- Born: William Peter Main Trueman December 25, 1934 Sackville, New Brunswick, Canada
- Died: July 23, 2021 (aged 86) Toronto, Ontario, Canada
- Occupations: Journalist, news presenter
- Years active: 1954–1988
- Employer(s): Ottawa Journal, Montreal Star, Toronto Star, Canadian Broadcasting Corporation, Global Television Network, CTV
- Spouse: Eleanor Wark ​(m. 1956)​
- Children: 3
- Parent(s): Albert Trueman and Jean Miller

= Peter Trueman =

Canadian journalist (1934–2021)

William Peter Main Trueman (December 25, 1934 – July 23, 2021) was a Canadian television and radio personality, best known for his work for the Global Television Network between 1974 and 1977, and from 1978 to July 1988. In the 1960s and early 1970s he was a reporter, editor and producer for CBC News.

==Early life==
Trueman was born in Sackville, New Brunswick, on December 25, 1934. He was the son of Albert Trueman, an academic and arts administrator. His journalism career began as a print reporter with the Ottawa Journal in the 1950s.

==Career==
When Trueman was 23, he moved to the Montreal Star to be their New York City-based columnist and would cover the assassination of John F. Kennedy for the paper. His print career also took him to the Toronto Star. In 1970, he moved to television as executive producer of CBC's flagship newscast The National.

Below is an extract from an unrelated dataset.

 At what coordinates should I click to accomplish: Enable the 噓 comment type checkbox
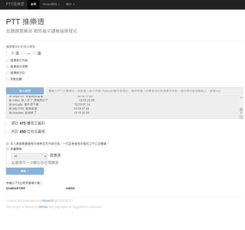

Trueman produced The National during the FLQ Crisis in 1970. In his memoirs, he recalled being ordered to censor the CBC's coverage of the crisis: "We were to avoid commentary and speculation of all kinds. We were not to use man-on-the-street interviews or shoot film of any public demonstration. We were to air no panel discussions on the October Crisis and were to avoid reporting speculation, particularly speculation about what the government was doing." Trueman also reprimanded reporter Tim Ralfe for his memorable confrontation with Pierre Trudeau on the steps of parliament in which Ralfe debated the Prime Minister asking how far he was willing to go which prompted Trudeau's famous "Just watch me" line. Trueman later apologised for not challenging the CBC's censorship and for reprimanding the reporter saying, "I should have given Ralfe a medal."

Trueman became the first anchor for Global News in 1974. He became well known for his commentaries in the last minutes of each broadcast which he would end by saying, "That is not news. But that, too, is reality".

Trueman briefly left Global in 1977 to join rival network CTV, becoming one of the co-hosts of CTV Reports, a short-lived, unsuccessful attempt to replace two of the network's news magazine/documentary shows, W5 and Maclear; within a few months, Trueman would return to Global.

Trueman retired permanently from Global News in 1988 "in disgust" over the declining quality of news coverage at the network. He later joined Vision TV to host a 26-part series called North-South about Canada's relation to the Third World.

Trueman also served as host and managing editor of the Discovery Channel's award-winning series Great Canadian Parks in 1996 and oversaw a series of documentaries for the History Channel featuring national historic sites. In 2002, he hosted Destination Parks with Peter Trueman on the CTV Travel network.

==Awards and honours==
Trueman was appointed a member of the Order of Canada in May 2001 and invested in October of the following year. He was conferred the Queen Elizabeth II Diamond Jubilee Medal in 2012.

==Personal life==
Trueman married Eleanor in 1956. They remained married for 64 years until his death. Together, they had three children: Anne, Mark and Victoria. Mark joined Global News in 1982 and is senior producer of Global News Toronto as of 2021. One of his grandchildren, Devin, works as a control room operator at Global.

After retiring in 1988, Trueman and his wife moved to Amherst Island in Lake Ontario. There, he co-founded CJAI-FM, a community radio station which began broadcasting in 2006. He died on July 23, 2021, in Toronto. He was 86, and had suffered from cancer prior to his death.